Cuando confías en que las personas trabajan no solo por el bien propio sino por el bien comunitario pasas por alto la reversibilidad de los logros. No imaginas que algo tan valioso puede ponerse en riesgo. Y no tengo claro en qué momento Madrid comenzó a enfermarnos a muchos. Pero ahora que me dirijo a pedir cita en atención primaria, las colas en su puerta me disuaden, los teléfonos me agotan. El camino se llena de humo, la contaminación irrita, activa alergias, asfixia. El ruido y los coches crecen y reinan en Madrid. Alguien vio una bicicleta, concluyó que sería un extraterrestre. El asfalto no olvida que ha emanado un calor inhumano como si un desierto escondido quisiera emerger y no pudiéramos protegernos entre árboles, los parques estaban “cerrados”. Intento mi cita, pero en dos años no he podido ver a mi doctora. Los servicios públicos se masifican ejerciendo tal presión que ya no generan rebeldía sino sumisión. Como si ese cambio que nos enferma gritara “búscate la vida”, “sálvese el que pueda”, primando el individualismo y zancadilleando la unión solidaria y consensuada de lo diverso.

Hay cambios que no escandalizan porque son lentos y progresivos. La privatización que ha convertido Madrid en una ciudad menos vivible para muchos se ha ejercitado diaria y silenciosamente desde hace tiempo, convirtiéndola en una ciudad-flama. Lo es cuando se daña lo común normalizando que las personas deban ahorrar desde niños para poder pagar una sanidad, una educación y una residencia de mayores “privadas”, porque lo público no garantizará servicios ni plazas y el capital manda. Aunque diría que el asunto más revelador es cómo se ha normalizado que por defecto la mayoría de los ciudadanos tengan “seguros médicos privados”. En el trance, primero se permite la saturación y precariedad del sistema público, se agota al personal y a los ciudadanos, se empuja a que complementen fuera algunos servicios y se reitera hasta considerarlo necesario. La deriva ha sido tan callada pero masiva que se naturaliza, pasando por alto el grave descarte que supone para quienes no pueden pagar esos servicios o para quienes (enfermos crónicos, ancianos, discapacitados…) directamente son excluidos de las aseguradoras privadas por ser sujetos de riesgo. Cuando la tendencia se hace norma, esto que parece una opción se hace sentencia, clamorosa desigualdad para quienes tienen enfermedades graves o cuyos datos anticipan que enfermarán. Y no son pocos, los excluidos aumentan expuestos a más ansiedad, contaminación y nuevas enfermedades, y no extraña que sean pronto la mayoría. Cuando esto suceda alguien se escandalizará de haber pasado por alto el progresivo desmantelamiento de los servicios públicos en muchas ciudades-flama, su reducción a mínimos, la masificación y listas de espera, los cierres de atención primaria y la no renovación de plantilla, sus sueldos bajos y la fuga de sus profesionales.

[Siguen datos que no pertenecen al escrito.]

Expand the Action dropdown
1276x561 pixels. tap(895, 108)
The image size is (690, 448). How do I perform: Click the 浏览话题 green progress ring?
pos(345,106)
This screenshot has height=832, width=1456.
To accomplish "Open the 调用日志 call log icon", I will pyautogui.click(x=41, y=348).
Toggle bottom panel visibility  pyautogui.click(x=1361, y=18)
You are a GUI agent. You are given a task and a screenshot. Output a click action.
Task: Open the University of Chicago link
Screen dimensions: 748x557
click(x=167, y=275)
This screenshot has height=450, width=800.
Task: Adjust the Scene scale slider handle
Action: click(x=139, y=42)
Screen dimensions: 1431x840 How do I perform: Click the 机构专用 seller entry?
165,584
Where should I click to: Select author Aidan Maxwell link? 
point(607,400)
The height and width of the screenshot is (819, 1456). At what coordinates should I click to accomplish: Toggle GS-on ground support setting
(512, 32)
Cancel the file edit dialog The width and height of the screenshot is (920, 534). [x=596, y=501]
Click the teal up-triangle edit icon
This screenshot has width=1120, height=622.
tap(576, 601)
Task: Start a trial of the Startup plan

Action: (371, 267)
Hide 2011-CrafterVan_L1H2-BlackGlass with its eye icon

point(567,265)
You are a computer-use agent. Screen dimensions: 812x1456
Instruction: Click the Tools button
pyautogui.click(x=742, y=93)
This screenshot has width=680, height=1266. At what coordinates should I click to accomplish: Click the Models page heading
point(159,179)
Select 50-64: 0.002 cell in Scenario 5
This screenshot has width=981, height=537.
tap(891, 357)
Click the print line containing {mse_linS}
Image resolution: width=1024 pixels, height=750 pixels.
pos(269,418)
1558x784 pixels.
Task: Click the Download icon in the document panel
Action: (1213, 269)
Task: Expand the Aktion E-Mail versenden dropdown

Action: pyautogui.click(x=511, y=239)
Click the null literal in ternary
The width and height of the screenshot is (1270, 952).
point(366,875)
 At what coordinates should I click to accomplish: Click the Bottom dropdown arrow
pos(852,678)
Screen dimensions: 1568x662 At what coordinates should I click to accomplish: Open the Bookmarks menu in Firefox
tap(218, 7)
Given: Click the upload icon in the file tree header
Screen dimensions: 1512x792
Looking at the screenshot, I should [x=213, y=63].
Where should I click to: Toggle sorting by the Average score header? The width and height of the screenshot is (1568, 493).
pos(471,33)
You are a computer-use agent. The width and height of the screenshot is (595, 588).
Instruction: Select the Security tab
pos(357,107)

A mí me gustaría que Madrid, a la que tanto quiero, se convirtiera en un lugar más vivible, con una educación y sanidad públicas bien tratadas, donde la diversidad de personas que caminan con piernas de andar por casa se antepusiera a la diversidad de humos y coches. Pero este verano la ciudad ha amenazado con explotar dejando a la intemperie un desierto pronosticado y adelantado. El calor mataba, las paredes quemaban, los parques se cerraban y en las pantallas los campos ardían. Sin embargo, entrenados en la prisa, es como si el fuego supiera que si resistía hasta septiembre sería sustituido por la inflación y otras guerras.

Pero hay algo peculiar en los incendios. Son de la estirpe que literaliza que la llama debe verse, que las personas deben recordar que las cosas que durante mucho tiempo se han cuidado y nos han cuidado: ese campo, ese bosque, esos servicios públicos, pueden perderse. Y nunca es proporcional la lentitud y amor que requiere lo que se construye colectivamente con el sigilo con que se expanden la destrucción y las llamas. Porque esos visibles incendios estivales van de la mano de otros más desapercibidos, de la estirpe que calienta capital y enfría humanos. Esos que sigilosamente hacen menos vivibles nuestras ciudades quemando y minando suelo común, quise decir servicios públicos, ese oxígeno, esa agua.